Figure 1: doPost Method parsing accoutnId
convertParameter is then stored in a variable which is passed to the file constructor as shown in Figure 2. For readability, the variable has been renamed accountIDParameter.
Figure 2: accountID being used to create a file
The path dictated in the accountID parameter is the location where the data in the body of the POST request will be written. Therefore, to trigger and leverage this vulnerability the attacker needs to send a POST request to the server with the accountID parameter set to where the data in the body of the post request should be written.
Threat actors have been seen successfully exploiting this vulnerability by uploading a WAR archive that contains a web shell into the webroot of the SysAid Tomcat web service. This is accomplished by sending a POST request with a zlib compressed WAR file containing the web shell as the request body and the accountID parameter are injected with the webroot directory. The threat actor then executes this web shell and gains access to the system by navigating to the location injected into the accountID parameter.

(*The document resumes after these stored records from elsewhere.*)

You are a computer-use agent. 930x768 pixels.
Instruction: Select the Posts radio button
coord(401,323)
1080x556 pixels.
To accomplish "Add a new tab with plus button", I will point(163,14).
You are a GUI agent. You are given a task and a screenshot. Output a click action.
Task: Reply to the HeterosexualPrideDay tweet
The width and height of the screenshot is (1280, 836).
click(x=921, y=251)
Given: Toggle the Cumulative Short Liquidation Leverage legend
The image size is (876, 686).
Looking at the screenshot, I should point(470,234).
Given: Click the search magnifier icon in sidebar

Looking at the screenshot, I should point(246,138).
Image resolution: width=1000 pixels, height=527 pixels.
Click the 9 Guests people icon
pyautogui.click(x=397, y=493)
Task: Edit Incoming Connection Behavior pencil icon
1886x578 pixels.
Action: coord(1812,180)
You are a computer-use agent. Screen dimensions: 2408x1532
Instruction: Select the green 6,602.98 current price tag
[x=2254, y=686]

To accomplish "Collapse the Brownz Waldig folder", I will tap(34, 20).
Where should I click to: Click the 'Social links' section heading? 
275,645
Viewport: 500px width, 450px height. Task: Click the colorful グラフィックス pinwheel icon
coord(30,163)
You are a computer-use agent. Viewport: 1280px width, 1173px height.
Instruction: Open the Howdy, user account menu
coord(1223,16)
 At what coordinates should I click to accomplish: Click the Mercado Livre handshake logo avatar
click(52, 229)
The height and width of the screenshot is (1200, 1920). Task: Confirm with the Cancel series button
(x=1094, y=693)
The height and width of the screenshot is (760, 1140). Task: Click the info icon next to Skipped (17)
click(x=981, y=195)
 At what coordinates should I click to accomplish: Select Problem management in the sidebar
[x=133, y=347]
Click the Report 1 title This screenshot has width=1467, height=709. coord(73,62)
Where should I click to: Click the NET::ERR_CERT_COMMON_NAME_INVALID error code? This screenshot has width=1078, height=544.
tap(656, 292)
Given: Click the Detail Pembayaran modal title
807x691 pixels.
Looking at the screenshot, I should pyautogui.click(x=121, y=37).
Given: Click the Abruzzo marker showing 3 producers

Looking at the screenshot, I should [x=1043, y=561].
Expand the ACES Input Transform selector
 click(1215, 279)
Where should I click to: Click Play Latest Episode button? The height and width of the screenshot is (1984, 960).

After gaining a web shell through the SysAid vulnerability, threat actors were seen leveraging two PowerShell scripts to carry out post exploitation activities. The first is used to launch a malware loader named user.exe. This loads the GraceWire trojan and injects it into Windows processes such as spoolsv.ese. Following the first GraceWire trojan deployment, a second PowerShell script is used to erase evidence associated with the attacker’s actions including cleaning the SysAid on-prem server web logs. Figure 3 below shows the complete attack chain as presented by Zscaler.
Figure 3: Zscaler's suspected exploit chain
To ensure SonicWall customers are prepared for any exploitation that may occur due to this vulnerability, the following signatures have been released:
- Attempted Exploitation - IPS:4172 SysAid On-Prem Software Directory Traversal
- Known Post Exploitation - SPY: 500 Malformed-ps1 ps1.OT_1
- Known Post Exploitation - SPY: 501 Malformed-ps1 ps1.OT_2
SonicWall sensors have confirmed active exploitation of these vulnerabilities. The graph in Figure 4 indicates an increasing number of exploitation attempts and we expect exploitations to continue to increase.
Figure 4: SonicWall IPS 4172 Threat Graph
SysAid has released an update to patch the vulnerability, and it is strongly recommended to update to version 23.3.36 if running a SysAid On-Prem server. The SysAid advisory has also published relevant IOCs and recommendations to identify any system compromise.